Big Chip ~ Little Chip GF Chocolate Chip Cookies are my new bakery-style allergy-friendly cookies. I should warn you though; after that first bite, it will be hard to stop eating them!
You just never know until you try. I’m talking about if a recipe is going to “work out” or “be normal” with gluten-free ingredients. But I’m glad to say this one did. And it’s so darn hard not to eat them all!
I needed to make some cookies for a little boy who can’t have gluten or dairy. Easy enough right? Not always, but these turned out great! I couldn’t wait to share them.
Since I can’t have eggs I also made this recipe with aquafaba and you can’t even tell the difference. People had to ask which cookies had the eggs, which means these are perfect for vegan chocolate chip cookie fans too.
I like my chocolate chip cookies with extra chocolate chips, so these gluten-free chocolate chip cookies had to be loaded with chocolate chips too; and as always I used allergy-friendly Enjoy Life Brand of chocolate chips.
While still on the subject of chips, I decided to add both mini chocolate chips and regular size chips. Thus the name; Big Chip ~ Little Chip GF Chocolate Chip Cookies.

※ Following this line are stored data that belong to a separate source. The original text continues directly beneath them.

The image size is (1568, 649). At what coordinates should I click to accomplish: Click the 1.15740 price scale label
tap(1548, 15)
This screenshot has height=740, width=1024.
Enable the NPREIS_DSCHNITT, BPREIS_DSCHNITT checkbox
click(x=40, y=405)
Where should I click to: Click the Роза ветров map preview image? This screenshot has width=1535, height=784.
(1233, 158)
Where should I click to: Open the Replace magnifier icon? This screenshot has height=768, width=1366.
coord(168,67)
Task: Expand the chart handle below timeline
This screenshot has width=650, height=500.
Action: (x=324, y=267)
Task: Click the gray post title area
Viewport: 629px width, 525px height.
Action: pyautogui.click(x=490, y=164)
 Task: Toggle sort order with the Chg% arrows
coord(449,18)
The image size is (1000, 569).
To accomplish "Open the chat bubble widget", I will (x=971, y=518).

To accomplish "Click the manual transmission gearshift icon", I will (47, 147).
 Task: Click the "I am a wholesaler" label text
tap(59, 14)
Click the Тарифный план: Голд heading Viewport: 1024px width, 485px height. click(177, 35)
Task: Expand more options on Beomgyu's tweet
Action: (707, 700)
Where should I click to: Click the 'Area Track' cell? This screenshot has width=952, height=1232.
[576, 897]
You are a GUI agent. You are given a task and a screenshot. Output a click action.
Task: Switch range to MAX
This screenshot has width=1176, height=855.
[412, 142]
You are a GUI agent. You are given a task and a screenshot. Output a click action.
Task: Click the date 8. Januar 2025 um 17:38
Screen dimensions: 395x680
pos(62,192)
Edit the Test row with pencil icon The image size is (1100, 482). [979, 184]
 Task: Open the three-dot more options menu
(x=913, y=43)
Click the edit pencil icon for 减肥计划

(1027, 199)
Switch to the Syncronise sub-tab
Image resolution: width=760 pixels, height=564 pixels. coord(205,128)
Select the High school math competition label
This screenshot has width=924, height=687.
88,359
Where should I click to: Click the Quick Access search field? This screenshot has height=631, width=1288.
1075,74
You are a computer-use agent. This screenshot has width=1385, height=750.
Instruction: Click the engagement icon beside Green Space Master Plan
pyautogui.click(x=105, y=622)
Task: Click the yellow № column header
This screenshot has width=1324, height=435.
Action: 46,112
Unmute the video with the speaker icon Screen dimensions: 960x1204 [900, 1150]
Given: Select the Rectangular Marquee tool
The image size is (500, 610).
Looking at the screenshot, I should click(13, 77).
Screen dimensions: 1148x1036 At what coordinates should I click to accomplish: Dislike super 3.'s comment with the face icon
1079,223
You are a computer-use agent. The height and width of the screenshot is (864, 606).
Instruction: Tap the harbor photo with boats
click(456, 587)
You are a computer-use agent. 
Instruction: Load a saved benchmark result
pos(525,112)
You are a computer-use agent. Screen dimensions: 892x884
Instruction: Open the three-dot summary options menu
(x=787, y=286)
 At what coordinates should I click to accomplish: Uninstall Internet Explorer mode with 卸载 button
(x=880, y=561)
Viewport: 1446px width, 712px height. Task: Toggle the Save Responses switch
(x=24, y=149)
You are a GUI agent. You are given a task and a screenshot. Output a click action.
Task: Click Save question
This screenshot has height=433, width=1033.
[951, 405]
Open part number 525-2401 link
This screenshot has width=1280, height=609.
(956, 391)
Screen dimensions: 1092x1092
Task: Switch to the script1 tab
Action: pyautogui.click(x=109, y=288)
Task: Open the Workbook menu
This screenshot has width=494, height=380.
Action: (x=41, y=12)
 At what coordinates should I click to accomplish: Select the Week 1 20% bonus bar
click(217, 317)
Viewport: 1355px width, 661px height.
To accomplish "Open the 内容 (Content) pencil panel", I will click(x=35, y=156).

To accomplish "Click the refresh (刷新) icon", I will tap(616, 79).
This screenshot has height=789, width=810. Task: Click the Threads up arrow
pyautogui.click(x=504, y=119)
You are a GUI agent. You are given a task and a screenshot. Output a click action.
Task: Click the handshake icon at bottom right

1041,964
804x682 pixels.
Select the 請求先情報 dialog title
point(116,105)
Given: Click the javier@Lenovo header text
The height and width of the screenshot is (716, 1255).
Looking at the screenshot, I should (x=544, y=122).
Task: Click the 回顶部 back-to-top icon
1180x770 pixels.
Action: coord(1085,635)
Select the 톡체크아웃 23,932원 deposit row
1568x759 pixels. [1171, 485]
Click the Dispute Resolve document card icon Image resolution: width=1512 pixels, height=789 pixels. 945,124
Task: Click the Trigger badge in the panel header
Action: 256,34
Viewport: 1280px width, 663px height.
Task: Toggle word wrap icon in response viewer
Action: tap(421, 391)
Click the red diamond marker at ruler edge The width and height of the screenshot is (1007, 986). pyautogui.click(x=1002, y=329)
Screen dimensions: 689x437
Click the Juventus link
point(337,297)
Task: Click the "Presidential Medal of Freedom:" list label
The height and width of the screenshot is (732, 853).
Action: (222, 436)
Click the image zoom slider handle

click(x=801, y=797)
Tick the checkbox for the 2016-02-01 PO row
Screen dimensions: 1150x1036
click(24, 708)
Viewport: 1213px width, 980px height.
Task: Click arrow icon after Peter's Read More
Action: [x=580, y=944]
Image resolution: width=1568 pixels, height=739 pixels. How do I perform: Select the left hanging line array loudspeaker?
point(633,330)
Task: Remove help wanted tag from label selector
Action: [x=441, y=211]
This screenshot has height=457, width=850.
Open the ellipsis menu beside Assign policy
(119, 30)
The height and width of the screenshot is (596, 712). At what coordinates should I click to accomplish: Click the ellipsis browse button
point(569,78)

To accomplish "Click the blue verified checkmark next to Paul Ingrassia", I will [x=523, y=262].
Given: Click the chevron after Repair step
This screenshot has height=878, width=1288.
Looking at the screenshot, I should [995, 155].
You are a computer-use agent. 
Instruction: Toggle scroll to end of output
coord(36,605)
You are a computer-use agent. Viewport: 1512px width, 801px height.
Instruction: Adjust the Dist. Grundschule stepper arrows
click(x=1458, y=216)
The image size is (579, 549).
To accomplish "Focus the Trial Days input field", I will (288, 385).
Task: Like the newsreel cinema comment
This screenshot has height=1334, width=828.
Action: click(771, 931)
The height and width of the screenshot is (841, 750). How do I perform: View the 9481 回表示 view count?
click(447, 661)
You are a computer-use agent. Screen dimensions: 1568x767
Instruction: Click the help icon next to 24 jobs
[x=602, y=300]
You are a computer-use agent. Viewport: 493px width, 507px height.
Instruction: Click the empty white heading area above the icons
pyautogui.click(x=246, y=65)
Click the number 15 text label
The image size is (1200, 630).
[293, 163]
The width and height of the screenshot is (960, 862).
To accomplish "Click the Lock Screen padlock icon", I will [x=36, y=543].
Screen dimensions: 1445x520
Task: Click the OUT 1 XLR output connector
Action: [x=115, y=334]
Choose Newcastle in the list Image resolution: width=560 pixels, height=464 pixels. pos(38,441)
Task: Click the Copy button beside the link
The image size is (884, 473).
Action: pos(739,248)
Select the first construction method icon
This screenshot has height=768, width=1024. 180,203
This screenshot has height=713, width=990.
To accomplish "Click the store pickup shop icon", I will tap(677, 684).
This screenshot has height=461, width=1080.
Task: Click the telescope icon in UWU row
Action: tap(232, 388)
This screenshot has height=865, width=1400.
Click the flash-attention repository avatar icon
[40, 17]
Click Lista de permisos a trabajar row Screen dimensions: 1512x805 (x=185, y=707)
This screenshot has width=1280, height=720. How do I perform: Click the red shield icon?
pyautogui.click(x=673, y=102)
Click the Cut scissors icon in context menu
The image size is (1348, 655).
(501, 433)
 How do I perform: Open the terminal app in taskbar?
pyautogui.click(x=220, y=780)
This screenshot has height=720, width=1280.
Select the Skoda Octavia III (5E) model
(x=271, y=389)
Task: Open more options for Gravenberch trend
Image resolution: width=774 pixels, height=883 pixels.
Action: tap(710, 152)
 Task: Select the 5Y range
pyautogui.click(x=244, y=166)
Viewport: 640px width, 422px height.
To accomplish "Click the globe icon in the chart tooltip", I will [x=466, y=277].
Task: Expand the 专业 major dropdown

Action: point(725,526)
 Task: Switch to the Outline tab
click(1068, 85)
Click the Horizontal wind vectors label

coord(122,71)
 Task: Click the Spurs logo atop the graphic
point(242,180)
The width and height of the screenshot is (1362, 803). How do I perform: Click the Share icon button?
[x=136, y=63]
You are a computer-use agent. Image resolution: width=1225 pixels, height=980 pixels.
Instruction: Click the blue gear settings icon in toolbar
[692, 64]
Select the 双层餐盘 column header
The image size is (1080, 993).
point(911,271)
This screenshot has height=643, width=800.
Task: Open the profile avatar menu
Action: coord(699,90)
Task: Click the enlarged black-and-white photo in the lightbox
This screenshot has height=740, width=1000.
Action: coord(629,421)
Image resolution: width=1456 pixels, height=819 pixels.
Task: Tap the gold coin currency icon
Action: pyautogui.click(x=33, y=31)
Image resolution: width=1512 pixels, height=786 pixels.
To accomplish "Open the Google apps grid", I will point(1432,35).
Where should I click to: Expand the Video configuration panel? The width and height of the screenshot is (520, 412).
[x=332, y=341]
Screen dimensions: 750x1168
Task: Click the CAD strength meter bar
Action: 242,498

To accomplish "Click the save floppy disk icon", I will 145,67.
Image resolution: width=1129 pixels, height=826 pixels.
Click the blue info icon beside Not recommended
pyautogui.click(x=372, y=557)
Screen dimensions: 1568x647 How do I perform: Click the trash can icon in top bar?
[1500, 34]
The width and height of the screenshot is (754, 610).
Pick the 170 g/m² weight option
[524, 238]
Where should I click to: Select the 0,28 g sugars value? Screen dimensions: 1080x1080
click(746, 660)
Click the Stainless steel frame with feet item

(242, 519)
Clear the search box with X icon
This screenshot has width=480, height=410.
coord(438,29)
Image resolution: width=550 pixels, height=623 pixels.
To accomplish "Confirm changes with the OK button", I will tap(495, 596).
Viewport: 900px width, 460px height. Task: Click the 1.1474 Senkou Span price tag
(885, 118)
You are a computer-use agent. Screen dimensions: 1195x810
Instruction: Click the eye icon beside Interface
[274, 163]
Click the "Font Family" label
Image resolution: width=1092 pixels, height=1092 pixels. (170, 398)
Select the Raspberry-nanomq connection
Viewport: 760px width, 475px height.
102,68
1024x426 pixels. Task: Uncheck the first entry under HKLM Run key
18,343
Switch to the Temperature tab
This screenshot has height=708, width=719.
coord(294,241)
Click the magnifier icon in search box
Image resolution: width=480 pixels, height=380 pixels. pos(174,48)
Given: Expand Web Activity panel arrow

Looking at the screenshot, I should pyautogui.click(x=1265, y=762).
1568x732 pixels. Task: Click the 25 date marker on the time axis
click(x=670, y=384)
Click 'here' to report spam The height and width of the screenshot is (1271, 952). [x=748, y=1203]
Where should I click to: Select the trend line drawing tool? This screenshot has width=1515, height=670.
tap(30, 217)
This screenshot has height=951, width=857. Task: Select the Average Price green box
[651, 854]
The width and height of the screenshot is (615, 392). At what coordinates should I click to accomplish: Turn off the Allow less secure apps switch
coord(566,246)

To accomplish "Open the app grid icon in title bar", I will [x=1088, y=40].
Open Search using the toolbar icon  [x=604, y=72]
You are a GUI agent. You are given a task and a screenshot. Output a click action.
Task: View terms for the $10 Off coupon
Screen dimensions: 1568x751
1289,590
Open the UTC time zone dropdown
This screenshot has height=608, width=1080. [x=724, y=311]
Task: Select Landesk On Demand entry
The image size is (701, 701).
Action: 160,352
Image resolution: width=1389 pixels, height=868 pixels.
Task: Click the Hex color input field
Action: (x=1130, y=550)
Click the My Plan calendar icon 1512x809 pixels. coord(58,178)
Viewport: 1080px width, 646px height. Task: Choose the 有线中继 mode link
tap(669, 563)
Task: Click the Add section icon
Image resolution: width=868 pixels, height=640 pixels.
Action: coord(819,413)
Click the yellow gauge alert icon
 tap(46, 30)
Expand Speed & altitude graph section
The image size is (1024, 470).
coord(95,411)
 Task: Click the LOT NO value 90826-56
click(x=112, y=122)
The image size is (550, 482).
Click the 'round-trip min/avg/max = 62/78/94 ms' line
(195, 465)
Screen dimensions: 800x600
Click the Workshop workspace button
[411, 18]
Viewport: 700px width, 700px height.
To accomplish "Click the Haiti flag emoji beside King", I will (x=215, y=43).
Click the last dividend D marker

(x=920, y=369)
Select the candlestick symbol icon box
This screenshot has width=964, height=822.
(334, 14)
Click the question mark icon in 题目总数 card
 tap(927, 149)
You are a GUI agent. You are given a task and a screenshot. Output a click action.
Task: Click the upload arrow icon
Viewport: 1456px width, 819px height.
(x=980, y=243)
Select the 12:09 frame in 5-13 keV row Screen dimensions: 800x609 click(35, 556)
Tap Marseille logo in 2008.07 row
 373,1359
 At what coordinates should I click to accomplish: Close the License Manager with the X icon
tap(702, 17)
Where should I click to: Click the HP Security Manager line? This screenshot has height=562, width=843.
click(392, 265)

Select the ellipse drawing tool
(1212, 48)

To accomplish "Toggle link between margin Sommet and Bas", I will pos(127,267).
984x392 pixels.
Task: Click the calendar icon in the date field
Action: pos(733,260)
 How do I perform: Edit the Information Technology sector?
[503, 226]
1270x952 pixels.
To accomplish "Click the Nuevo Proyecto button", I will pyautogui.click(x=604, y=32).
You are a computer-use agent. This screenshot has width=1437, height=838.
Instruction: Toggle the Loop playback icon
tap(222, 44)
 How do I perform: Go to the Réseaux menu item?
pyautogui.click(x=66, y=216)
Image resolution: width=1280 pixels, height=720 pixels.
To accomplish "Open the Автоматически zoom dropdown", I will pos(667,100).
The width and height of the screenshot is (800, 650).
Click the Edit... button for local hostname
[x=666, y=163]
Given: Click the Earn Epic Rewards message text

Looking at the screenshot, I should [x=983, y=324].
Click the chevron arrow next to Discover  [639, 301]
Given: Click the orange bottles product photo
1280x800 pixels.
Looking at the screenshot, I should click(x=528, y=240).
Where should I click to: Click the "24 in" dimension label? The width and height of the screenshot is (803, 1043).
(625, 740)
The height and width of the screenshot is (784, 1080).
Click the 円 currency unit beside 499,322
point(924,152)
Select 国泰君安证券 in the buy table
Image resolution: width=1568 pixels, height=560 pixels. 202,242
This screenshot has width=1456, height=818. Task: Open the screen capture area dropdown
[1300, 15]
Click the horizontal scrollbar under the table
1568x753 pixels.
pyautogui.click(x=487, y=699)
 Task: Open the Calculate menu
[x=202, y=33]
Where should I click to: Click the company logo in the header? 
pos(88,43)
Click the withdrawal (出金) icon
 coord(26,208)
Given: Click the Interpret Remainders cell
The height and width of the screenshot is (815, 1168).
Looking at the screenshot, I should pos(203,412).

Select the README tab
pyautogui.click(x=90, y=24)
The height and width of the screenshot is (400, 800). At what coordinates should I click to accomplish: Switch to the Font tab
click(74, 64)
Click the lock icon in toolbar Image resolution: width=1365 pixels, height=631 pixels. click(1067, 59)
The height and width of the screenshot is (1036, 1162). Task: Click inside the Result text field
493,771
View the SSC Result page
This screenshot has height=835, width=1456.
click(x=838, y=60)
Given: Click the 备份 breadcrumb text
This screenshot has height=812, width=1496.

I have noticed in my gluten-free baking that certain brands of flour blends make a difference in the final product. For these cookies I felt like King Arthur Gluten-Free Measure For Measure Flour was the best choice. I would love to know if you find one that works great too!!
To Make Big Chip ~ Little Chip GF Chocolate Chip Cookies You Will Need These Ingredients:
- Butter or a dairy-free substitute
- Sugar ~ I’ve used both regular and beet sugar
- Dark or light brown sugar
- Pure vanilla extract
- Eggs or an egg substitute like aquafaba
- Baking soda
- Gluten-free baking blend with xanthan gum or guar gum (guar gum for Low FODMAP) I used King Arthur Gluten-Free Measure For Measure
- Mini semi-sweet chocolate chips ~ I used Enjoy Life
- Regular sized semi-sweet or dark chocolate chips ~ I used Enjoy Life Dark Chocolate Chips
- Chopped walnuts ~ optional (omit for nut-free)
These cookies are freezer friendly and fantastic frozen too!
If you decide you like gooey, fall apart cookies try these, Gluten-free chocolate chip cookies.
Big Chip ~ Little Chip GF Chocolate Chip Cookies
- 1 Cup Butter or dairy-free butter substitute ~ for best results I would use a butter-flavored product like Earth Balance Original Buttery Spread.
- 3/4 cup sugar
- 3/4 cup brown sugar ~ dark or light brown sugar~ lightly packed
- 1 tsp pure vanilla extract
- 2 lg eggs or 6 Tbsp aquafaba ~ liquid drained from canned garbanzo beans slightly whipped or use 2 eggs if not vegan
- 1 tsp salt
- 1 tsp baking soda
- 2 3/4 cup gluten-free flour blend with xanthan gum or guar gum. I used King Arthur Gluten-Free Measure For Measure Flour.
- 1 cup mini semi-sweet chocolate chips ~ I used Enjoy Life Allergy Friendly Semi-Sweet Mini Chocolate Chips
- 1 cup Enjoy Life Allergy-Friendly Dark Chocolate Chips
- 1/2 – 1 cup chopped walnuts or other chopped nuts *optional ~ omit for nut-free
- Preheat oven to 350
- Prepare cookie sheets with parchment paper or silicone liners.
- In a large mixing bowl add butter and sugars; mix well. This should be smooth and creamy.
- Add vanilla and eggs or aquafaba; mix well.
- Add salt, baking soda, and 1 cup of the gluten-free flour. Stir with a wooden spoon or mixer on the lowest speed until just combined.
- Add the remaining gluten-free flour. Stir to combine or use the lowest setting of your mixer.
- Stir in all chocolate chips. Nuts too if you decide to add them.
- Once the dough is completely mixed…have a taste!!! It’s good and no raw egg to worry about.
- Place medium scoop size mounds of dough or about 1 1/2 tbsp. on prepared cookie sheets.
- Slightly press down and bake for 14-15 minutes. Check after 12-13 minutes to test your own oven. I haven’t met two the same yet!!
- Let cookies set a couple of minutes before transferring to a cooling rack.